On ne connaît pas encore pas la date de leur retour au Ghana, mais ils seront des milliers de ressortissants à être expulsés des Etats-Unis. Selon l’ambassadeur du pays de l’Oncle Sam au Ghana, Robert P. Jackson, ces Ghanéens ont dépassé la durée de leurs permis de séjour et sont actuellement en situation irrégulière. «Environ 7 000 d’entre eux sont actuellement à différents stades du processus d’expulsion», a précisé le diplomate américain en poste à Accra, la capitale du Ghana.

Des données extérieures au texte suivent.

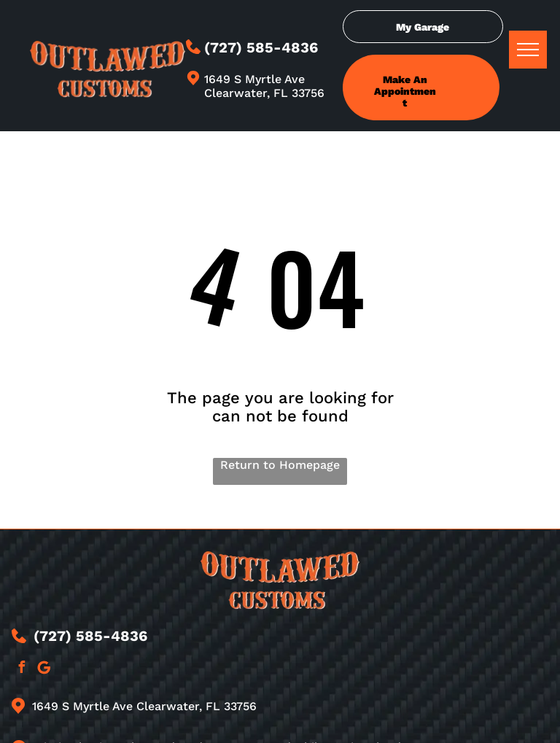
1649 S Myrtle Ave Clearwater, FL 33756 (264, 86)
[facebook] (21, 669)
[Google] (44, 669)
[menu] (528, 50)
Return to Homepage (280, 464)
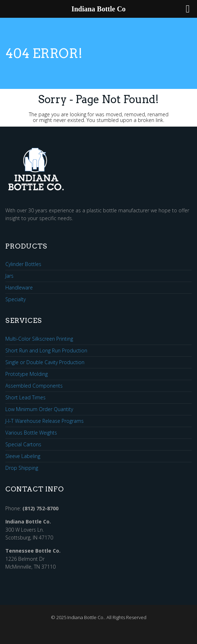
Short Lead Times (25, 398)
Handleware (19, 288)
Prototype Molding (26, 374)
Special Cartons (23, 445)
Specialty (15, 299)
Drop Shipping (22, 468)
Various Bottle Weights (31, 433)
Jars (9, 276)
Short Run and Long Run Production (46, 351)
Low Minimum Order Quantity (39, 409)
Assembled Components (34, 386)
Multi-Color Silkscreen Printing (39, 339)
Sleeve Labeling (23, 456)
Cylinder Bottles (23, 264)
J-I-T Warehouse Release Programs (45, 421)
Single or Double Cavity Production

130 Sénégalais expulsés au mois de mars dernier
Si ces expulsions choquent en Afrique, chez le pays de l’Oncle de Sam, la conscience tranquille est de mise ou presque. «Nous ne le regrettons pas», a déclaré Jackson. Il faut noter que ces Ghanéens ne sont pas les seuls. Cette mesure a déjà frappé d’autres ressortissants étrangers qui sont dans cette même situation aux États-Unis. Au mois de mars dernier, 130 Sénégalais, accusés d’entrée illégale, séjour irrégulier et délits financiers aux Etats-Unis avaient été expulsés. Et récemment, ce 25 avril, quarante-neuf Guinéens ont été renvoyés du sol américain. Si ces expulsions de migrants sont très pratiques actuellement aux Etats-Unis, elles ont été déjà bien ancrées dans l’administration américaine avant l’élection du magnat de l’immobilier.
Plus de 10 000 agents mobilisés pour expulser les migrants
Barack Obama n’est pas Donald Trump mais déjà sous l’administration du premier président noir de la puissance économique mondiale, beaucoup de migrants ont été renvoyés dans leur pays d’origine. Entre 2009 et 2016, plus de 2,7 millions de personnes ont été forcées de quitter le territoire américain. Le tout nouveau locataire de la Maison Blanche, qui va mobiliser 5 000 patrouilleurs frontaliers et plus de 10 000 agents des douanes pour exécuter ses ordres sur l’immigration, compte bien battre le record de son prédécesseur.